# Extract to read
DETAILED DESCRIPTION OF THE INVENTION
Referring now specifically to the drawings, an improved rotary
impact device is illustrated in FIG. 1 and is shown generally at
reference numeral 10. The device 10 may be attached to and driven
by an impact tool that is a source of high torque, such as an
impact wrench 12. The device 10 is intended to be selectively
secured to the impact wrench 12. The device 10 is preferably made
of steel.
As illustrated in FIGS. 1, 2, and 3, the device 10 has an annular
exterior surface and comprises an input member 14, an output member
16, and an inertia member 18. The input member 14 comprises an
input recess 20 that extends partially along the axial direction of
the device 10. Preferably, the input recess 20 is generally square
shaped and is designed to be selectively secured to the anvil 22 of
an impact wrench 12. However, other polygonal shapes may also be
used. The anvil 22 includes a round body with a generally square
drive head. The generally square drive head is designed to be
received within the input recess 20 for forming a selectively
secured arrangement.
The output member 16 includes an output recess 26. As illustrated
in FIG. 1, the output recess 26 is a polygonal-shaped output recess
26 for receiving a fastener. The output recess 26 extends partially
along the axial direction of the device 10. The fastener may be a
bolt, screw, nut, etc. As is well known within the art, at least a
portion of the fastener (e.g. the head of a bolt and the body of a
screw) has a polygonal-shape that corresponds with the
polygonal-shaped output recess 26. During use, the polygonal-shaped
portion of the fastener is inserted into the polygonal-shaped
output recess 26 for operation and is selectively secured to one
another by friction fit. The fastener is preferably hexagonally
shaped.
The inertia member 18 is substantially circular and is positioned
on the exterior surface of the device 10. Preferably, the inertia
member 18 is disposed on the exterior surface of the device 10
nearest the input member 14. However, the inertia member 18 may be
disposed on any portion of the exterior surface of the device 10 as
desired by the user. The inertia member 18 is preferably positioned
so as to not interfere with the engagement of the input member 14
to the anvil 22 and the engagement of the output member 16 to the
fastener.
The device 10 is designed to be engaged to an impact wrench 12. As
is well known by one of ordinary skill in the art, an impact wrench
12 is designed to receive a standard socket and designed to deliver
high torque output with the exertion of a minimal amount of force
by the user. The high torque output is accomplished by storing
kinetic energy in a rotating mass, and then delivering the energy
to an output shaft or anvil 22. Most impact wrenches 12 are driven
by compressed air, but other power sources may be used such as
electricity, hydraulic power, or battery operation.

# Requirements
A. From the description of the rotary impact device, retype the passage starting with "The device 10 is designed" and going on through "or battery operation.".
B. In the description of the rotary impact device, what material is the device preferably made of?

# Provided data
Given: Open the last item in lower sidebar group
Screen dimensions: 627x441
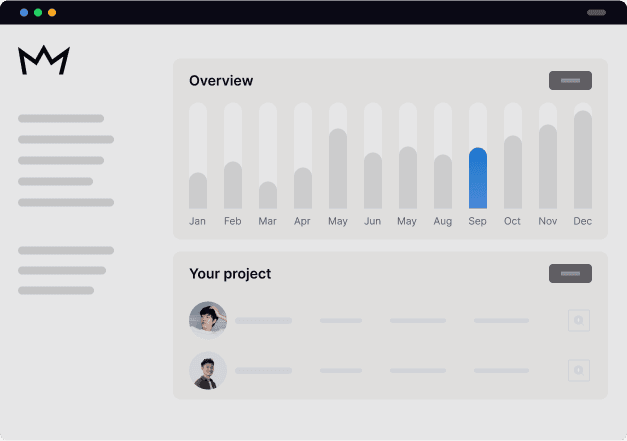Looking at the screenshot, I should (56, 290).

# Full answers
A.
The device 10 is designed to be engaged to an impact wrench 12. As
is well known by one of ordinary skill in the art, an impact wrench
12 is designed to receive a standard socket and designed to deliver
high torque output with the exertion of a minimal amount of force
by the user. The high torque output is accomplished by storing
kinetic energy in a rotating mass, and then delivering the energy
to an output shaft or anvil 22. Most impact wrenches 12 are driven
by compressed air, but other power sources may be used such as
electricity, hydraulic power, or battery operation.

B. Steel.